» Description of the task: The entries below must be retyped in full. Keep every word the same.

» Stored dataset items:
———
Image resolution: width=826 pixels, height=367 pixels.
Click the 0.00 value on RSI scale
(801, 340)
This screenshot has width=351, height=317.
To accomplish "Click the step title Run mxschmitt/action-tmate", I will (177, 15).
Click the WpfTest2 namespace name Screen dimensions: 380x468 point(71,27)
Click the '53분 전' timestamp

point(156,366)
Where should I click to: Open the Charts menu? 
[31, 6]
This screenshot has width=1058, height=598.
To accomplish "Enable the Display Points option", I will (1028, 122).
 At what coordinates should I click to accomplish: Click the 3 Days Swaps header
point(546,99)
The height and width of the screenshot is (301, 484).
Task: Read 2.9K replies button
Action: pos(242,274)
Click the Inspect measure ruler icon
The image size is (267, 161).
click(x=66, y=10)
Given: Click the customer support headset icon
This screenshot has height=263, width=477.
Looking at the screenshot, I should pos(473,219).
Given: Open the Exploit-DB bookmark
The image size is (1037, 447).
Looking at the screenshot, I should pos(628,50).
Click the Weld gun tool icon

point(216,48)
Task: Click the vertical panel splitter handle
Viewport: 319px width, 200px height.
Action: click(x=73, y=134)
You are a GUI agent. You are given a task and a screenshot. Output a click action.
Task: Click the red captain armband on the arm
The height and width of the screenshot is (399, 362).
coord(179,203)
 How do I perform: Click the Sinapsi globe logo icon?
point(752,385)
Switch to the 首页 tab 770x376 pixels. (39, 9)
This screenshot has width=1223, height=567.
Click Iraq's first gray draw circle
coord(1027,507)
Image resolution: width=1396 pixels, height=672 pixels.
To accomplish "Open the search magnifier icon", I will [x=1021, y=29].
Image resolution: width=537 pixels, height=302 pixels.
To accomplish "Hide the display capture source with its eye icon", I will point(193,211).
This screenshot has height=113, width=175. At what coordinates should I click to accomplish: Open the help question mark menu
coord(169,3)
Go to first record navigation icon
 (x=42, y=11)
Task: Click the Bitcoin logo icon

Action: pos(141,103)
———
» Solution to this task:
Image resolution: width=826 pixels, height=367 pixels.
Click the 0.00 value on RSI scale
(801, 340)
This screenshot has width=351, height=317.
To accomplish "Click the step title Run mxschmitt/action-tmate", I will (177, 15).
Click the WpfTest2 namespace name Screen dimensions: 380x468 point(71,27)
Click the '53분 전' timestamp

point(156,366)
Where should I click to: Open the Charts menu? 
[31, 6]
This screenshot has width=1058, height=598.
To accomplish "Enable the Display Points option", I will (1028, 122).
 At what coordinates should I click to accomplish: Click the 3 Days Swaps header
point(546,99)
The height and width of the screenshot is (301, 484).
Task: Read 2.9K replies button
Action: pos(242,274)
Click the Inspect measure ruler icon
The image size is (267, 161).
click(x=66, y=10)
Given: Click the customer support headset icon
This screenshot has height=263, width=477.
Looking at the screenshot, I should pos(473,219).
Given: Open the Exploit-DB bookmark
The image size is (1037, 447).
Looking at the screenshot, I should pos(628,50).
Click the Weld gun tool icon

point(216,48)
Task: Click the vertical panel splitter handle
Viewport: 319px width, 200px height.
Action: click(x=73, y=134)
You are a GUI agent. You are given a task and a screenshot. Output a click action.
Task: Click the red captain armband on the arm
The height and width of the screenshot is (399, 362).
coord(179,203)
 How do I perform: Click the Sinapsi globe logo icon?
point(752,385)
Switch to the 首页 tab 770x376 pixels. (39, 9)
This screenshot has width=1223, height=567.
Click Iraq's first gray draw circle
coord(1027,507)
Image resolution: width=1396 pixels, height=672 pixels.
To accomplish "Open the search magnifier icon", I will [x=1021, y=29].
Image resolution: width=537 pixels, height=302 pixels.
To accomplish "Hide the display capture source with its eye icon", I will point(193,211).
This screenshot has height=113, width=175. At what coordinates should I click to accomplish: Open the help question mark menu
coord(169,3)
Go to first record navigation icon
 (x=42, y=11)
Task: Click the Bitcoin logo icon

Action: pos(141,103)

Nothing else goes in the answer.